No idea who these pension providers or schemes were? The first place to start looking is the Government’s pension tracing service. This will help you understand who the provider was at the time you worked at a previous employer.

Next step, find out if you have any defined benefit pensions (also known as final salary schemes) from any previous employers. These pensions aren’t a pot but instead pay you a set amount of money each year when you retire. They are very valuable. Look through your old pension statements to see if this is the case.

If you are lucky enough to have one you should be able to get an estimate of what your pension may be from the scheme’s normal retirement age, usually 60 or 65. Again if you have no idea, try the pension tracing service first.

Finally, understand what your State Pension may be. In simple terms, when you reach State Pension Age you get

  • The full State Pension if you have 35 years of National Insurance contributions or credits.
  • Nothing at all if you have less than 10 years.
  • A proportion of the full amount if you have between 10 and 35 years. So 25 years will mean 25/35ths of a full one.

You can check out your National Insurance contribution history up to the current date in this Government site. Then just estimate how many more years you may be working or gaining credits in future. You can then work out how many years you may end up with in total by adding the two together. Over 35 in total, great you can expect the full amount.

What should I do once I have this information?

You have found out what you have built up so far and also what your State Pension may look like.
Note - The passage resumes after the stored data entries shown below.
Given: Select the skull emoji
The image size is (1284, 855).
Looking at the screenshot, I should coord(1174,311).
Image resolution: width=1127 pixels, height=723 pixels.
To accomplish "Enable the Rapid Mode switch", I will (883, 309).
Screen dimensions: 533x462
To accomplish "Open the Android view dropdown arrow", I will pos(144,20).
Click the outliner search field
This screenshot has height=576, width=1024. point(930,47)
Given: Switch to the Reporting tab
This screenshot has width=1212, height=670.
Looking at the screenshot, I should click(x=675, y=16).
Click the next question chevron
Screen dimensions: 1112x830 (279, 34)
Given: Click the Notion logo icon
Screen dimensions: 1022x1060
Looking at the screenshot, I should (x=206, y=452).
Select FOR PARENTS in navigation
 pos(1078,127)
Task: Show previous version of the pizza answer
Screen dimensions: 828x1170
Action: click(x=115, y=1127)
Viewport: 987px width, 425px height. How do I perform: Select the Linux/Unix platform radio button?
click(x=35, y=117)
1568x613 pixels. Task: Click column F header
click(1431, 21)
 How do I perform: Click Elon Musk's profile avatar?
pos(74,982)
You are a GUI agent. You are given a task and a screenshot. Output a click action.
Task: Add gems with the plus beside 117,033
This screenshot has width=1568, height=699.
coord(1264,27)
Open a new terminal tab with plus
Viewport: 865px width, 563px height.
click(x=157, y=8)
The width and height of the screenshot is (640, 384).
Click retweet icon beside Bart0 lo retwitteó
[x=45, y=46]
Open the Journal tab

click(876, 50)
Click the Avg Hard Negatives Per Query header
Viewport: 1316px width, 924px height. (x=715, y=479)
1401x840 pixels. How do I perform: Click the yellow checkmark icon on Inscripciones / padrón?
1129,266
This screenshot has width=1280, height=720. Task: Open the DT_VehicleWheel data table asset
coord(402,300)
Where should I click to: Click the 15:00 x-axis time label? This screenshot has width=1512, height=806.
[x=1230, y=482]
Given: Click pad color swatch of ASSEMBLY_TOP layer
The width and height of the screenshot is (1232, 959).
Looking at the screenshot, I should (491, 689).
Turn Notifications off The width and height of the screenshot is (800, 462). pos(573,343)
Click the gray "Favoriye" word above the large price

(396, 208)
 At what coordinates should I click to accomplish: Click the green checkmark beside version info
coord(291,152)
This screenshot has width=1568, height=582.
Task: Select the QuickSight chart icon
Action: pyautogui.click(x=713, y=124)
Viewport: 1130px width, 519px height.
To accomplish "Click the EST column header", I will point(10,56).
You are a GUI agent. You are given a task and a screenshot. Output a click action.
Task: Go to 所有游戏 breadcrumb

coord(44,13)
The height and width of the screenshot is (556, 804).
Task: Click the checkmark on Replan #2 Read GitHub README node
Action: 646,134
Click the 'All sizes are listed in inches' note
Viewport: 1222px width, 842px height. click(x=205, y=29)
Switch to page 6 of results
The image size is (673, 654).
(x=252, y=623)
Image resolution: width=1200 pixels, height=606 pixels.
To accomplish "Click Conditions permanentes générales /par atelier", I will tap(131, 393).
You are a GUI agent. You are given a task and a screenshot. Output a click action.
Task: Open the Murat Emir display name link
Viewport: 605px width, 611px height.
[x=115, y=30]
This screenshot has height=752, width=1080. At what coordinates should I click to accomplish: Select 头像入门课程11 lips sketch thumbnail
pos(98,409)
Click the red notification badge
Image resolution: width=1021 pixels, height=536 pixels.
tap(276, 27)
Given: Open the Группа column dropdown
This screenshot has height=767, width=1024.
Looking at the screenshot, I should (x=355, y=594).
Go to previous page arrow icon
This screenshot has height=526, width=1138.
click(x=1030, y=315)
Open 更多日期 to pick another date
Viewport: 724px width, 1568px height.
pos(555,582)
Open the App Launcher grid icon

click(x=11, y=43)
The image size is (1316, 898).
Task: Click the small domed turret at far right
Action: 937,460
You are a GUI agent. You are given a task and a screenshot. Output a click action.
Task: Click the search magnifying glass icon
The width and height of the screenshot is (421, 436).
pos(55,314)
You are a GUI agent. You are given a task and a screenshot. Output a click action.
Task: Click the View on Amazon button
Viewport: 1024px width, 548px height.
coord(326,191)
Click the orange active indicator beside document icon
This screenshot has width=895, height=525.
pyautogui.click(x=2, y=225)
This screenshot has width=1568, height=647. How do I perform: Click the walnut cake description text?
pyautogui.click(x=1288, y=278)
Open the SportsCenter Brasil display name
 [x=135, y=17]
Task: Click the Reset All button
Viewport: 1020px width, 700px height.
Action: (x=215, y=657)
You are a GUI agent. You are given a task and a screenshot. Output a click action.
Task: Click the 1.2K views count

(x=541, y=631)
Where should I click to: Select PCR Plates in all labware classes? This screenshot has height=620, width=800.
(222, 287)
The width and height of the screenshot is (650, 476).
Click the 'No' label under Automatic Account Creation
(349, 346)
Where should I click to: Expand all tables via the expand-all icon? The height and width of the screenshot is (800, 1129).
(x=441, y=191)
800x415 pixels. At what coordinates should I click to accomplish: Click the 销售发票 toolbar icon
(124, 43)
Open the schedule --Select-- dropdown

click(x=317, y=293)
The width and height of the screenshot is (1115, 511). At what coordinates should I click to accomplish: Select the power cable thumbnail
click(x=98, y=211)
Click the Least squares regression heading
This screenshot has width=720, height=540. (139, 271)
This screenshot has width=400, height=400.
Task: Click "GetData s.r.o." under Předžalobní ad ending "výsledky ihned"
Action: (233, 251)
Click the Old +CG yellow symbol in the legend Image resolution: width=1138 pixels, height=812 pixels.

Now you need to work out what is needed to pay in future to get what you want when you retire.

Firstly think about what you may need in retirement. Like most people, you probably have no idea?

Well luckily for all of us the Pensions and Lifetime Savings Association (PLSA) produced a set of after tax incomes. These are incomes needed to have a minimum, moderate or comfortable lifestyle.

They also show what each type of lifestyle means in practical terms. By selecting the lifestyle you can realistically wish to aim for, you can see the after tax income needed now to provide it.

How do I get this retirement lifestyle I want?

You know what you have already, you know what you want and when from. The last part of the jigsaw is what else will you build up before you do retire.

Assuming, like most people, you and your employer are currently paying into a pension pot, rather than the lucky few who are in a final salary scheme, then the key question is how much do I need to pay in.

If this is an unfeasible amount, then there are only two options. Retire a bit later (do some full or part time work) or reduce what you want in retirement.

How do I work this out?

In short, use Guiide, Why? Because we do it all for you.

Once you have gathered the info above (or at least you pension pot values)

  • Go to Guiide and start the journey
  • Choose your target retirement date
  • Enter the retirement lifestyle you want. We will work out the starting income needed from when you want to retire.
  • In the Haves page enter all your current pension pot values.
  • Add the contributions you and your employer are currently paying in total.
  • Finally add any final salary pensions and other savings you may have.
  • Look in the Design page to see if you have any shortfalls. If not, great. But if there are, you can solve to see how much extra you need to pay in contributions to target what you want.
  • If this is unfeasible, you can see how much you need to reduce your target income by instead.
  • Once you have removed any shortfalls, go to the Finish page and register to save your details.
  • After registering you can set up a Dashboard of all your pension pots to see them in one place.
  • You can also refine your State Pension estimate based on your National Insurance record if wanted.
  • Every few months come back to our Dashboard page. There you can see your updated pot values and see if you remain on target to get what you want.

This should be all you need to do until you reach about 55.

At that stage you can start to think in detail about how your retirement income will be made up.

At 40 gathering all the key information above, then letting Guiide do the hard work to build you a plan to achieve your target is all that you need.